What you need to do: Once the line containing "Task: Select the Watch time 7.6K hours card" is found in the data below, repeat it and every later line exactly, leaving the pictures out.

Record excerpts:
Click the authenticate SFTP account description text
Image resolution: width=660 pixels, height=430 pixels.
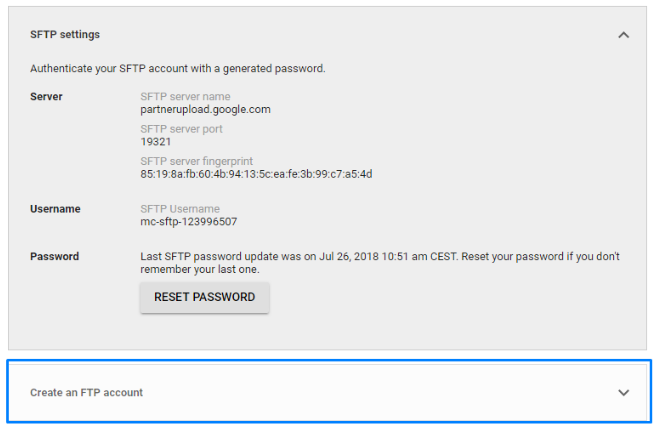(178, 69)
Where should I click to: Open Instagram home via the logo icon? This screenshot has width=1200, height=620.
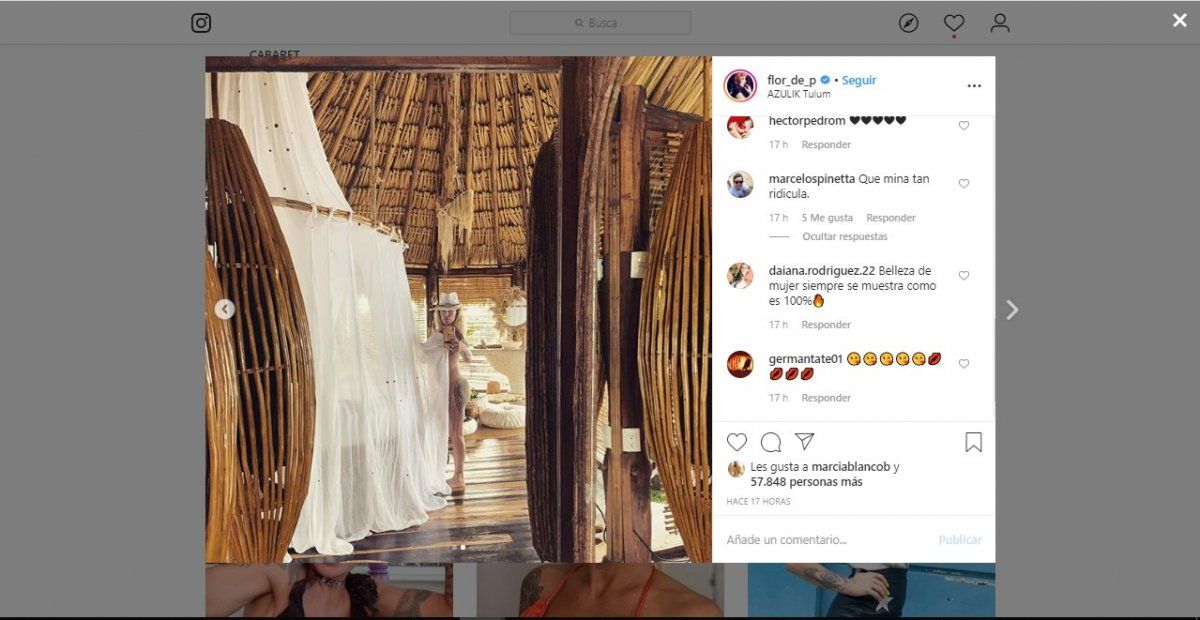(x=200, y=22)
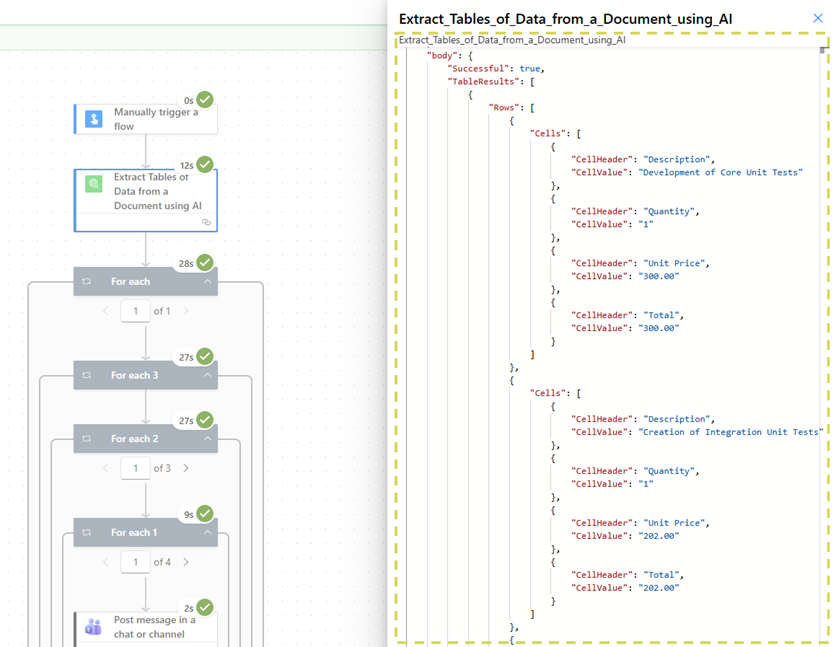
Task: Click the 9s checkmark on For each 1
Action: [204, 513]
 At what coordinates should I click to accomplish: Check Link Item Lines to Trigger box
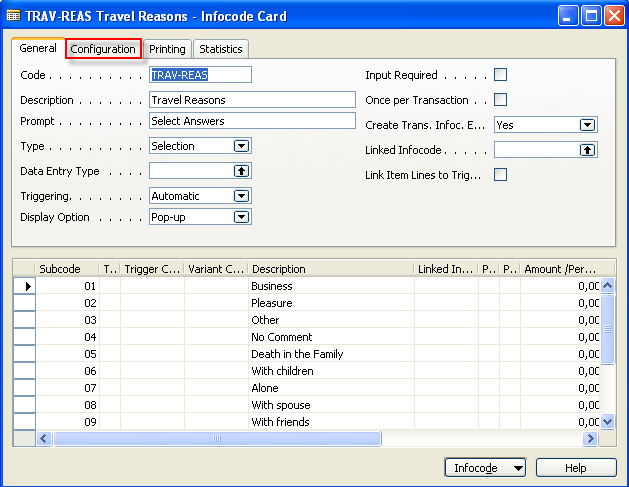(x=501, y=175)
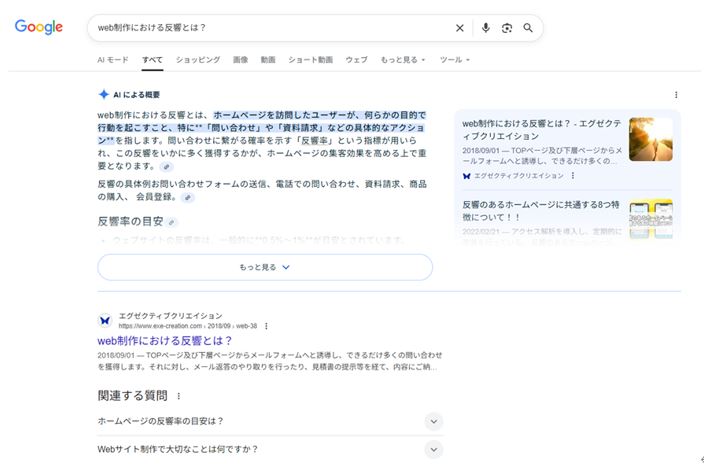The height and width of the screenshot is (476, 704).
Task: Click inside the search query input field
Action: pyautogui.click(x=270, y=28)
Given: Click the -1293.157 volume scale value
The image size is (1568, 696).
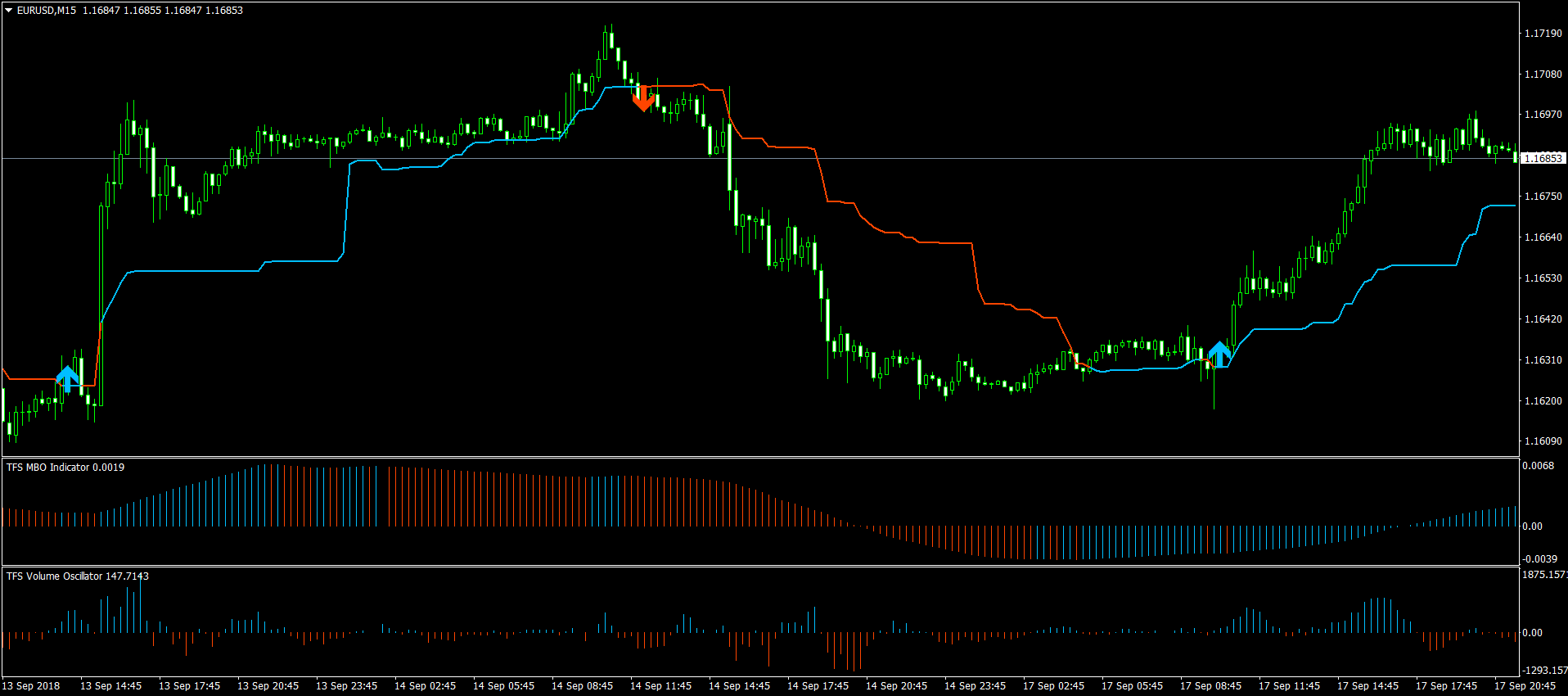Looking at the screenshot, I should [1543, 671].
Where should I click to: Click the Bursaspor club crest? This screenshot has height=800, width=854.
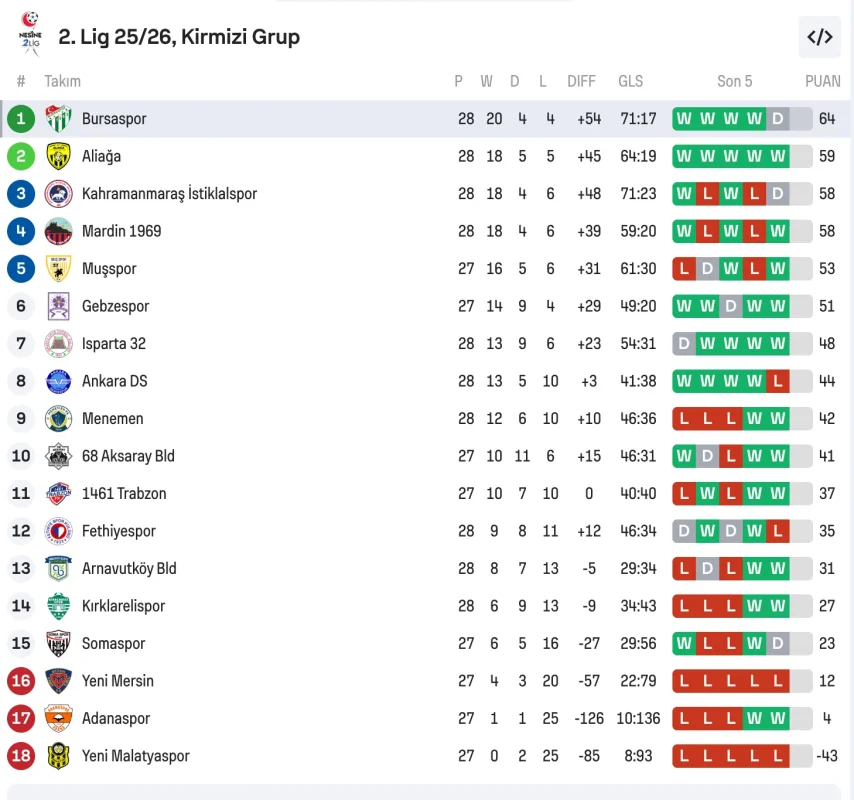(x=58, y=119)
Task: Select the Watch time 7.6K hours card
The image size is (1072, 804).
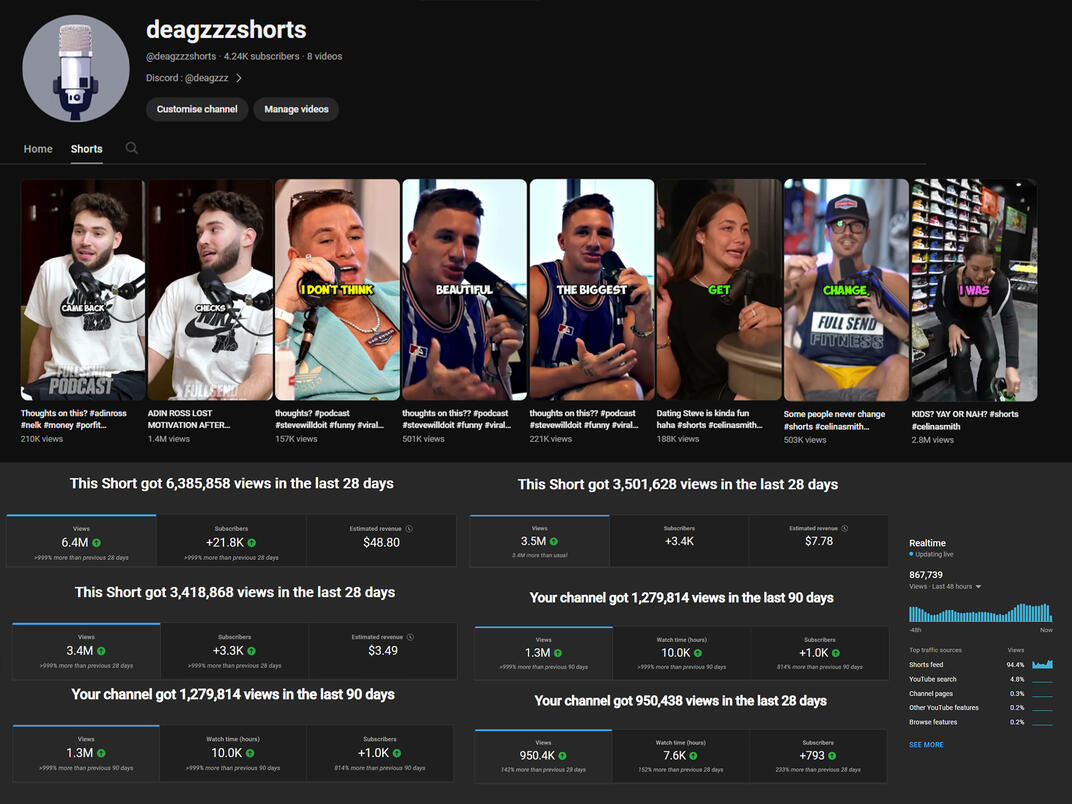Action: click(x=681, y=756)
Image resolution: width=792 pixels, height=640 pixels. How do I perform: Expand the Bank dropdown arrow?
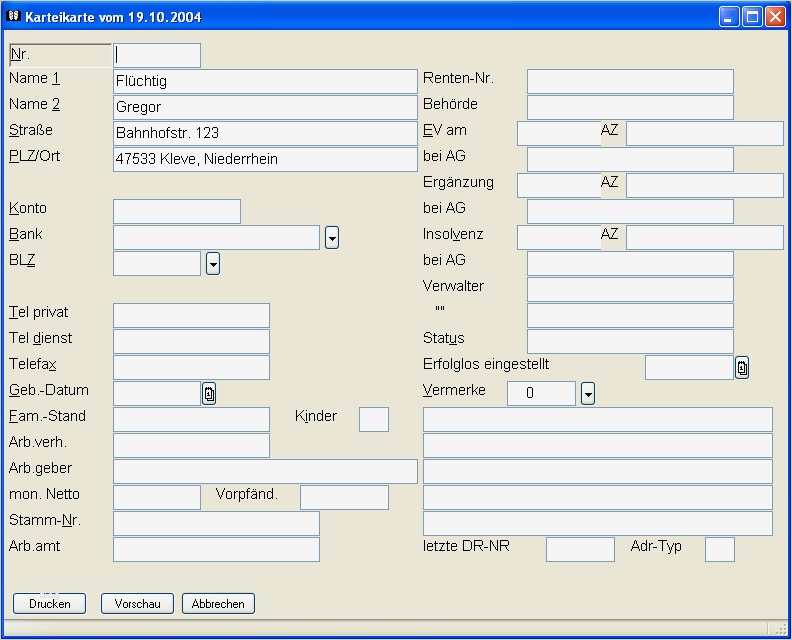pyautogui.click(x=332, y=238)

Task result:
Task: Select the Watch time 7.6K hours card
The image size is (1072, 804).
Action: click(x=681, y=756)
Image resolution: width=792 pixels, height=640 pixels. How do I perform: Expand the Bank dropdown arrow?
pyautogui.click(x=332, y=238)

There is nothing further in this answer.